Dies alles aber betreffe »Maßstäbe«, findet das Gericht, »die den restriktiven Vorgaben der deutschen Rechtsprechung nicht entsprechen«. Und diese Vorgabe lautet, wie Bundesinnenminister Otto Schily erst Mitte Januar bekräftigte, das drängende Problem der vielen irakischen Flüchtlinge zu lösen.

Deshalb spielen weder die Frage der Sicherheit, noch die der Rechte und Freiheiten, die Binnenflüchtlinge im Nordirak genießen, bei der Feststellung einer Fluchtalternative eine Rolle. Karl Kopp von Pro Asyl sieht darin ein grundsätzliches Problem. »Die Idee war einmal, dass man Flüchtlinge in einem Staat aufnimmt, damit sie außer Schutz auch Rechte erhalten. Jetzt geht es nur noch darum, dass man die Leute irgendwo unterbringt, am besten gleich dort, wo sie herkommen. Diese so genannten inländischen Fluchtalternativen werden als große Flüchtlingslager betrachtet, die in der Praxis aber gar nicht in der Lage sind, irgendwelche Rechte dauerhaft zu garantieren.«

Verschwiegen wird auch, dass die kurdische Region des Nordirak nach wie vor integraler Bestandteil des irakischen Staates ist und von der Zentralregierung nur geduldet wird. Kein Vertrag, keine UN-Schutztruppen oder auch nur eine Resolution des Sicherheitsrates existieren, mittels welchen irakischen Truppen wenigstens formal untersagt werden könnte, bereits morgen wieder in die Region einzumarschieren.

Im September 1996 haben sie dies bereits einmal getan. Unter ihre Kontrolle fielen als erstes jene »collective towns« in den südlichen Suburbs der Stadt Arbil, in denen die Binnenflüchtlinge aus dem Zentralirak untergebracht sind. Fast alle der über 100 damals binnen eines Tages Hingerichteten sowie die meisten der um die 100 Verschleppten waren Binnenflüchtlinge.
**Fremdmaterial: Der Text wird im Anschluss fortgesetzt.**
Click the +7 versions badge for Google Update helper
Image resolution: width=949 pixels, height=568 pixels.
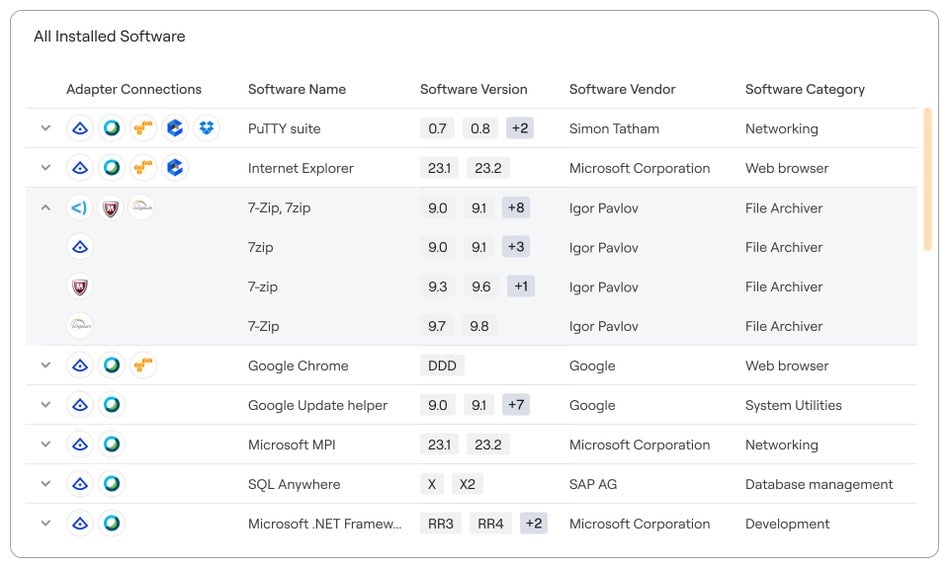516,405
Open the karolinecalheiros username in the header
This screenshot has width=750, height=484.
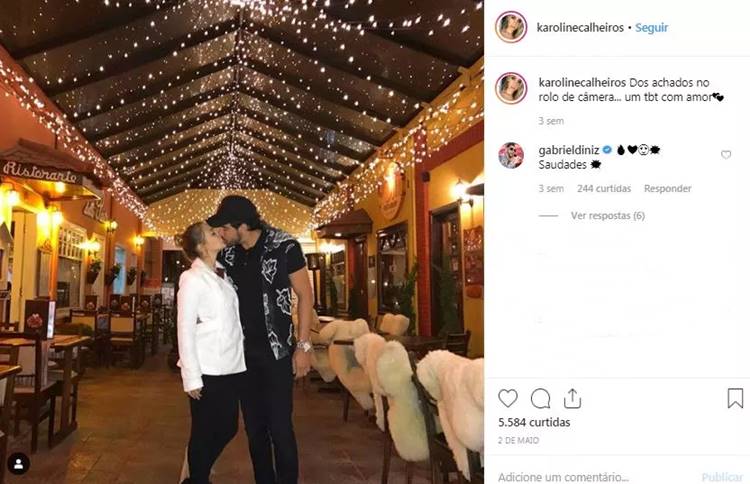tap(580, 28)
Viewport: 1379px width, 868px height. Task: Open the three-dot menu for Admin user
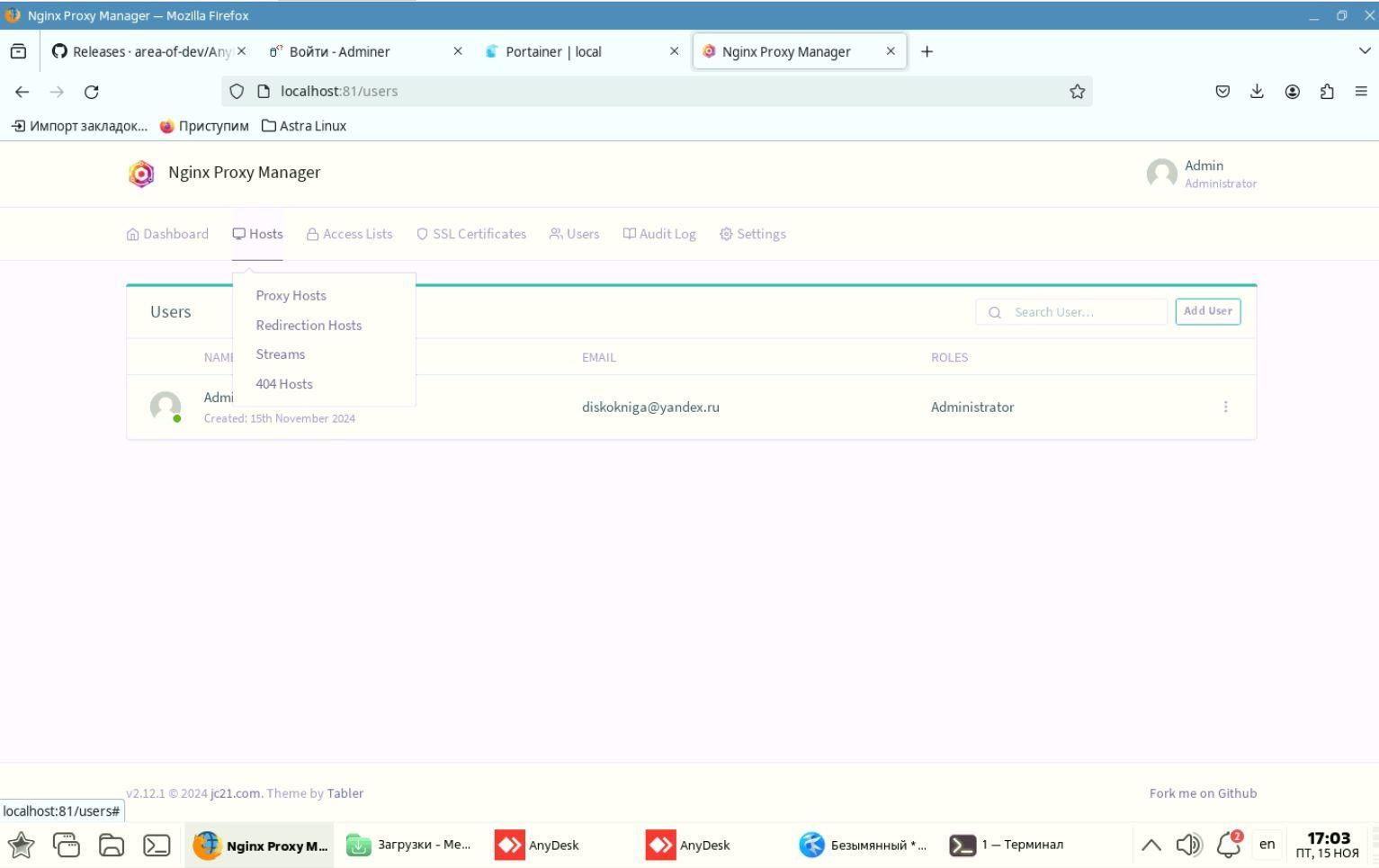(x=1225, y=407)

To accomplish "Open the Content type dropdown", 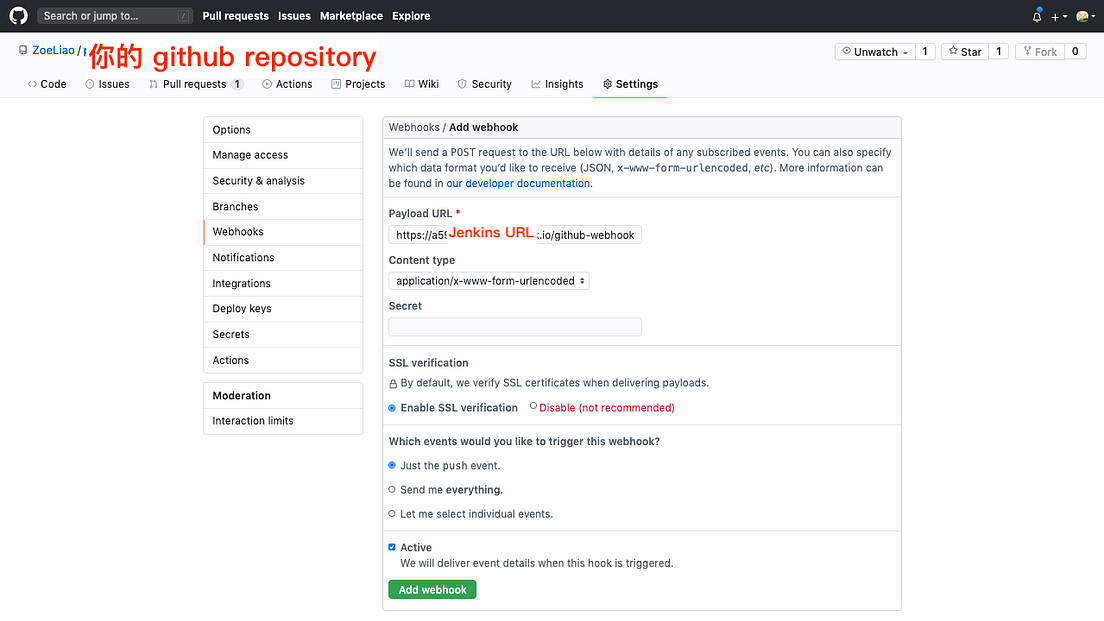I will [x=488, y=281].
Mehr noch als den kurdischen Bewohnern der Region gilt ihnen die besondere Aufmerksamkeit der irakischen Sicherheitsdienste. Sollte die irakische Armee einmarschieren, würden die Flüchtlingslager zu tödlichen Fallen. Südlich der Großstadt Sulemaniah befinden sich gleich zwei große Flüchtlingslager in direkter Nähe der Demarkationslinie.
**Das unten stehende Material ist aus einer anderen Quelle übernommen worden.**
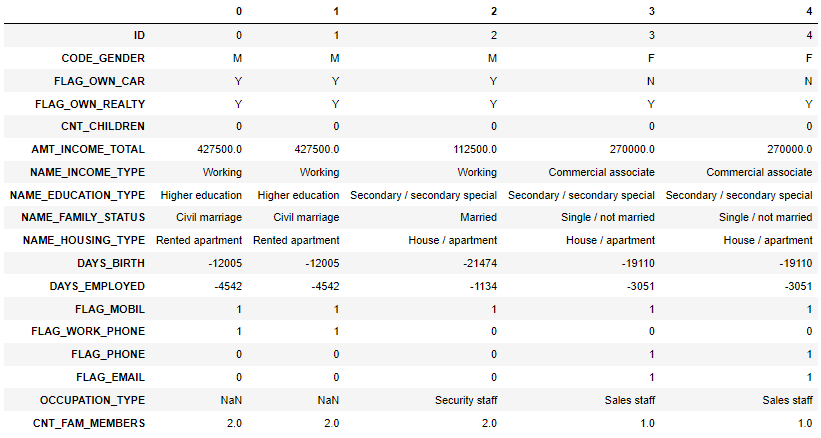821x438 pixels.
Task: Select the Married family status cell
Action: click(479, 217)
Eine Argumentation, die deutsche Gerichte nicht nachvollziehen wollen. Denn hier spielt lediglich eine Rolle, ob »absehbar« ein Wiedereinmarsch erfolgt. Die deutschen Verwaltungsgerichte scheinen fest davon auszugehen, dass die irakische Armee sie vorab über eine geplante Militäraktion informieren wird. Was absehbar ist oder nicht, wissen deutsche Gerichte offensichtlich selbst am besten.
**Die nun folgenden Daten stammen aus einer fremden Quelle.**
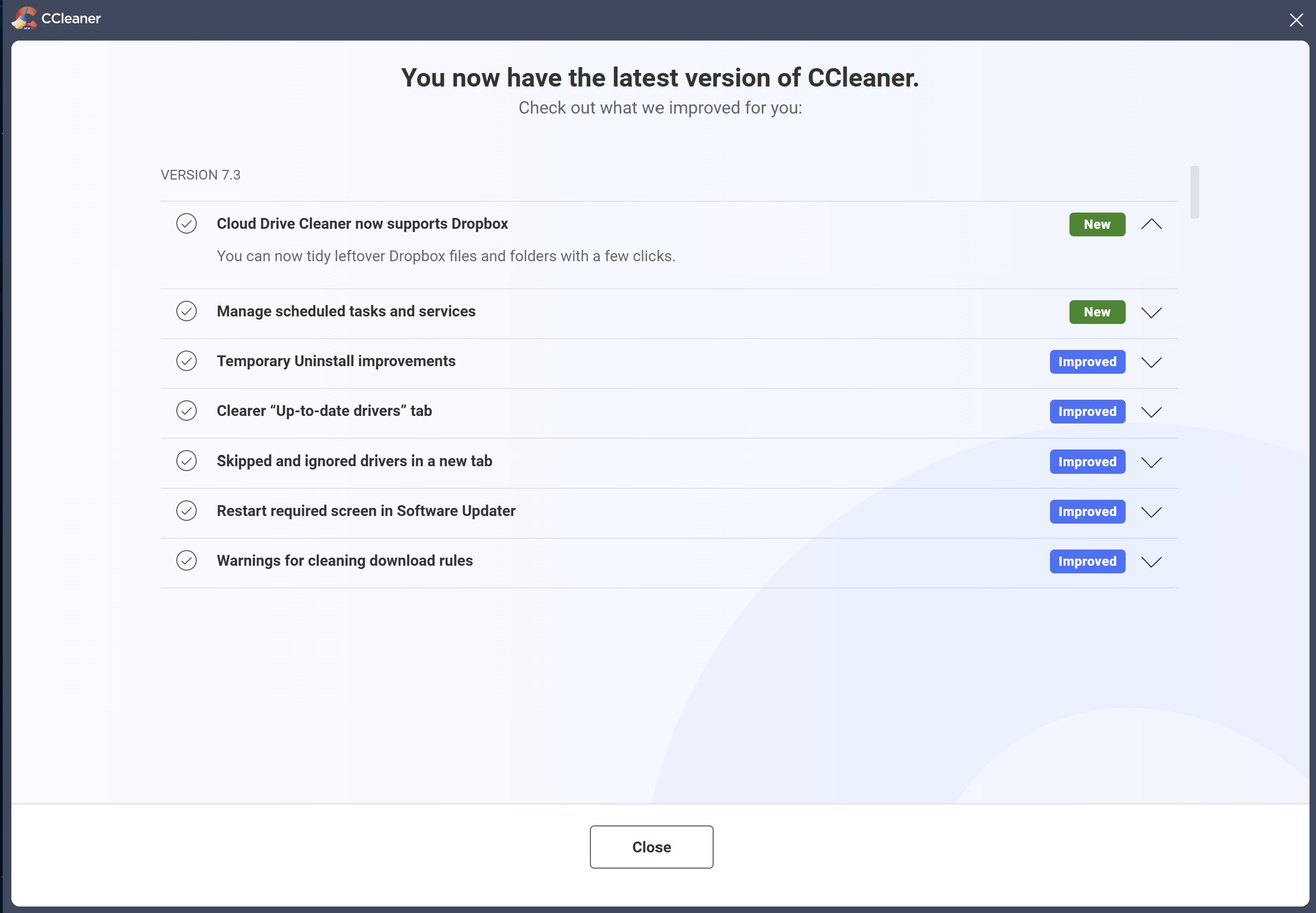Expand Temporary Uninstall improvements details
The height and width of the screenshot is (913, 1316).
(1151, 362)
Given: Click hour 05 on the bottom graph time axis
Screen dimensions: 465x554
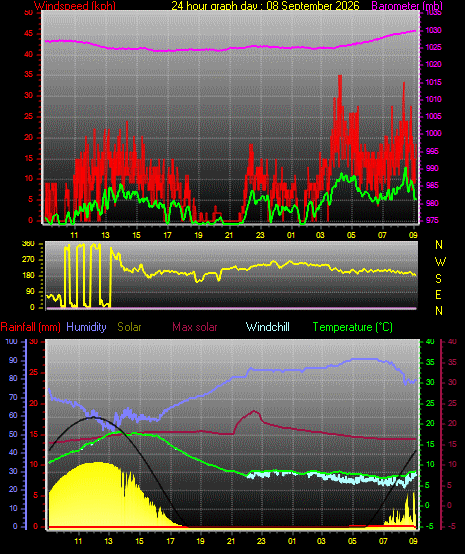Looking at the screenshot, I should coord(352,541).
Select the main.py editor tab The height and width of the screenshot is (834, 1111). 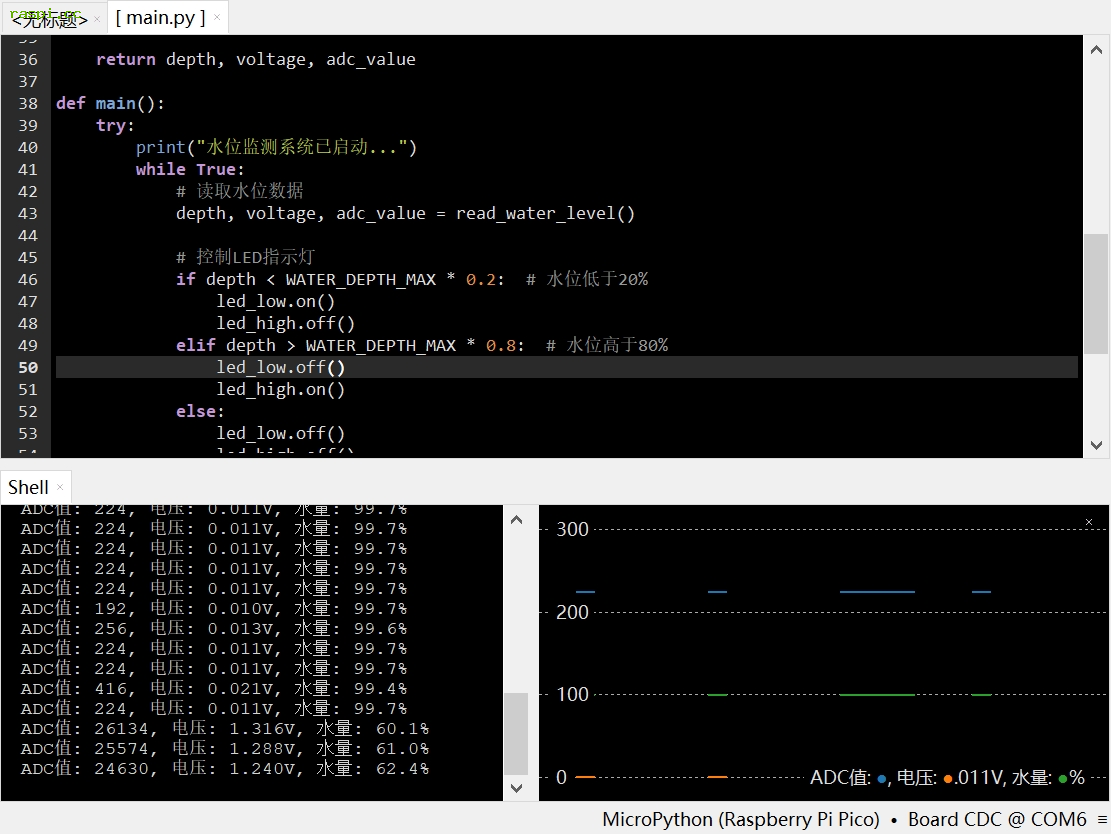(160, 18)

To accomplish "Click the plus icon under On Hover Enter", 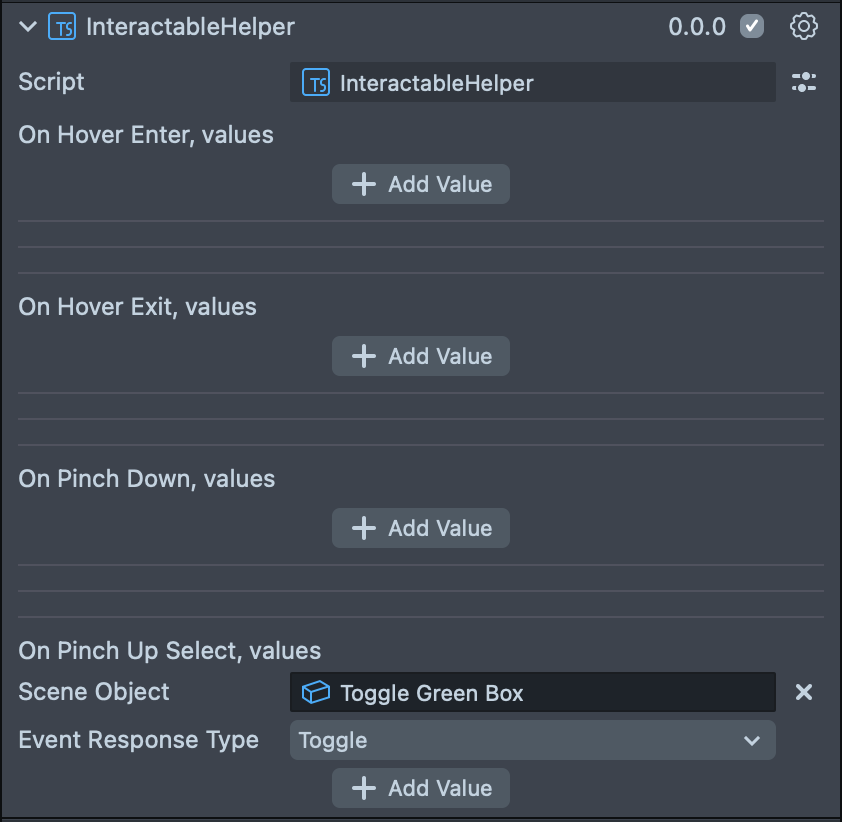I will (x=364, y=184).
Und das bedeutet, dass auch die Konstruktion der »inländischen Fluchtalternative« bestehen bleibt. Für irakische Flüchtlinge in Deutschland heißt dies, dass die Chancen auf einen dauerhaften Aufenthaltsstatus weiter sinken werden. Damit wird ihnen auch die Möglichkeit verbaut, ein sicheres Auskommen zu erlangen und soziale Rechte zu erwerben. Solange weiterhin kein Weg existiert, auf dem man sie einfach abschieben kann, fristen sie hier ein Leben an der unteren Grenze des legal Machbaren. Welche Bedeutung die Menschenwürde dabei hat, wurde vom Magdeburger Gericht bereits entschieden.